Entries taken from a collection:
:::::

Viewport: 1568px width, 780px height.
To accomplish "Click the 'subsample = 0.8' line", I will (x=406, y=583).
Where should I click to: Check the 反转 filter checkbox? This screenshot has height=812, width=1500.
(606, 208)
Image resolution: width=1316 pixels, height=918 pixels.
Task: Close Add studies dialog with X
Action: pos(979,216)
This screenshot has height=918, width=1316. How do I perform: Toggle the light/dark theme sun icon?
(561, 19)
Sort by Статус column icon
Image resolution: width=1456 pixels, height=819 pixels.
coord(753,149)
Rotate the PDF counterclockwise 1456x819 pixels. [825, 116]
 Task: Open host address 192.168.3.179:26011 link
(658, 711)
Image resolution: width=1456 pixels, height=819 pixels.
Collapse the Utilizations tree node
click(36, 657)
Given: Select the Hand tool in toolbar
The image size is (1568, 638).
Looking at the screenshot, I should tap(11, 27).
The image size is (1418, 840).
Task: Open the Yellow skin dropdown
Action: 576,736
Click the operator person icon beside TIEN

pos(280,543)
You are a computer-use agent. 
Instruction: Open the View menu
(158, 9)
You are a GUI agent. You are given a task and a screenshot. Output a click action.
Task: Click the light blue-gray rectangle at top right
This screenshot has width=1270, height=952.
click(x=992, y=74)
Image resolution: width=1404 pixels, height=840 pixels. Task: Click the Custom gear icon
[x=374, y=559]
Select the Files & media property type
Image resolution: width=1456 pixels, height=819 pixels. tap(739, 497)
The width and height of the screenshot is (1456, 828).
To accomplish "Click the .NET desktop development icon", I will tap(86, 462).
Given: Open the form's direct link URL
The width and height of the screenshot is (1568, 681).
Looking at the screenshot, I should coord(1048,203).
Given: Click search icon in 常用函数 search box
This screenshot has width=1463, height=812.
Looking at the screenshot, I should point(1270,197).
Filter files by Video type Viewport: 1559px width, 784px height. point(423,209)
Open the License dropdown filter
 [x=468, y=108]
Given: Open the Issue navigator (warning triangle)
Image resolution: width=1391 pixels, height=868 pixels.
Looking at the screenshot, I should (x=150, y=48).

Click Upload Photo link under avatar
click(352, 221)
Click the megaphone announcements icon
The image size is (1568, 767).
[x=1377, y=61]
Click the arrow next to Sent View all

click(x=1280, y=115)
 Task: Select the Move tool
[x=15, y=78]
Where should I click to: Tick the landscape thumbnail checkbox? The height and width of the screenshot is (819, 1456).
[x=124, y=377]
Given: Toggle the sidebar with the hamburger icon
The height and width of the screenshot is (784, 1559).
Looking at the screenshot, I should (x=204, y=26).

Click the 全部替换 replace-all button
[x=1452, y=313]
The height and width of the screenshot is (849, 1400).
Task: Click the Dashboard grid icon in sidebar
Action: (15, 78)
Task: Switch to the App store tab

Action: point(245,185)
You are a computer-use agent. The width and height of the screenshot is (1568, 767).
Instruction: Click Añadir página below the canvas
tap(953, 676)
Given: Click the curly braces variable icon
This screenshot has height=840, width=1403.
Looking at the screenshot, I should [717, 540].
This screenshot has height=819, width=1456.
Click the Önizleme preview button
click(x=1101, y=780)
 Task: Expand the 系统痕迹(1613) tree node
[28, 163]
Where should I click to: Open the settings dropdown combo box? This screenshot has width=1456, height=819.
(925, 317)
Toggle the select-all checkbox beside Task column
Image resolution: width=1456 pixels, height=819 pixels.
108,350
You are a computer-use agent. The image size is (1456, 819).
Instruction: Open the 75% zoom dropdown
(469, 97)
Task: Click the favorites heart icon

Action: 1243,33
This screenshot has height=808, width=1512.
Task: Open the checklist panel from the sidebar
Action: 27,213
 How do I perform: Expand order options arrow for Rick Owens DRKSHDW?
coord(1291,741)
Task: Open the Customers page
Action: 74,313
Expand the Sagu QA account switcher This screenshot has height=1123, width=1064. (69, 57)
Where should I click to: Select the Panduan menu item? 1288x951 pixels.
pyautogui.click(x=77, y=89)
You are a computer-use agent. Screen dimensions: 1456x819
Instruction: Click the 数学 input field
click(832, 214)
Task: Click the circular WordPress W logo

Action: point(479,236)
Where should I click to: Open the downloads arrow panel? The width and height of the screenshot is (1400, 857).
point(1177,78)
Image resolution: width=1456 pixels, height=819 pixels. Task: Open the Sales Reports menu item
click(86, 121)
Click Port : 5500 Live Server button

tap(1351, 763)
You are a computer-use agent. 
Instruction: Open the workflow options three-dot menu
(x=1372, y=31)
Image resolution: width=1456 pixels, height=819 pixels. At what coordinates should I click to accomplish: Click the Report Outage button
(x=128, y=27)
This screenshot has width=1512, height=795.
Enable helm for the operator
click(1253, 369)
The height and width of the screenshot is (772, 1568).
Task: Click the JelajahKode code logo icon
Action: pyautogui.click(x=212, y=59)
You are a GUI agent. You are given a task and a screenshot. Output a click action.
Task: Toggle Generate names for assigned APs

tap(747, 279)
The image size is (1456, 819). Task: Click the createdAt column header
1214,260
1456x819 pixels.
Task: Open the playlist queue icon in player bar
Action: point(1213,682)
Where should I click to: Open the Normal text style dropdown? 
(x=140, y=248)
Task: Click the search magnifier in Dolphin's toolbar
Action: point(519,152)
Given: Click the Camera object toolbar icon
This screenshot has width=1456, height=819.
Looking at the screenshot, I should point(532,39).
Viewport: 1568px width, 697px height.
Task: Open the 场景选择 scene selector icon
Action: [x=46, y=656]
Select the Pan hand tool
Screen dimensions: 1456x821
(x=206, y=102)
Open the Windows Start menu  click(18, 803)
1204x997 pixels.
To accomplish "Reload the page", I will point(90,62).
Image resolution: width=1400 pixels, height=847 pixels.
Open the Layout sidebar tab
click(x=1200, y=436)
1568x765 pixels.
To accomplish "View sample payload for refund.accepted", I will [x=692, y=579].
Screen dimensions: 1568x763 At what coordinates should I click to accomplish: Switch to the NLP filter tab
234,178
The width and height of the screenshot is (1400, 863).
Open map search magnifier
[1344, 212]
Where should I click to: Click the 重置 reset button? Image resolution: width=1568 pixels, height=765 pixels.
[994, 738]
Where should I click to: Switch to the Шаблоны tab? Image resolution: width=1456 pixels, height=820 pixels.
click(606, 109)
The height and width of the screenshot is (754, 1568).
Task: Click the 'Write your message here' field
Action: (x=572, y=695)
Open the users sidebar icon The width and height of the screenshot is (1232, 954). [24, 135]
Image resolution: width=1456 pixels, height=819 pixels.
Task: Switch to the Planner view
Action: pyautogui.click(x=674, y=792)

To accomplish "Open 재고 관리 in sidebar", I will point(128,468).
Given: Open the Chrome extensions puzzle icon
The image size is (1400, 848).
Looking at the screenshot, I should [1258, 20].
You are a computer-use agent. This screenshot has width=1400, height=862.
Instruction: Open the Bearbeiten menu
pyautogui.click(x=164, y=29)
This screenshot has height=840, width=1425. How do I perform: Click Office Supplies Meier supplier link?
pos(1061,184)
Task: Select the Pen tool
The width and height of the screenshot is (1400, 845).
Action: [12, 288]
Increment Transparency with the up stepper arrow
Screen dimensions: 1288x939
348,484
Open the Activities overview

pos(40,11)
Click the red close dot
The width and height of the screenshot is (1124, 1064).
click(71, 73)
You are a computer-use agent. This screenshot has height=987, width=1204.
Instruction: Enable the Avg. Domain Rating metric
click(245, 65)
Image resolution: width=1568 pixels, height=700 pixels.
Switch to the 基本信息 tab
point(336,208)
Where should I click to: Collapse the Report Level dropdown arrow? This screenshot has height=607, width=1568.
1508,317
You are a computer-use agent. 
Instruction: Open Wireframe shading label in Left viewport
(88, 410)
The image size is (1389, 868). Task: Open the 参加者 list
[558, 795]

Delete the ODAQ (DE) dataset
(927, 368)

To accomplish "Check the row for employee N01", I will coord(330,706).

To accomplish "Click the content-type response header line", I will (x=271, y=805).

:::::

EXERCISE INSTRUCTIONS: Only the span from the line with "The image size is (1389, 868)." through the final line of the records goes in the output, each line unchanged.

OUTPUT OF THE TASK:
The image size is (1389, 868). Task: Open the 参加者 list
[558, 795]

Delete the ODAQ (DE) dataset
(927, 368)

To accomplish "Check the row for employee N01", I will coord(330,706).

To accomplish "Click the content-type response header line", I will (x=271, y=805).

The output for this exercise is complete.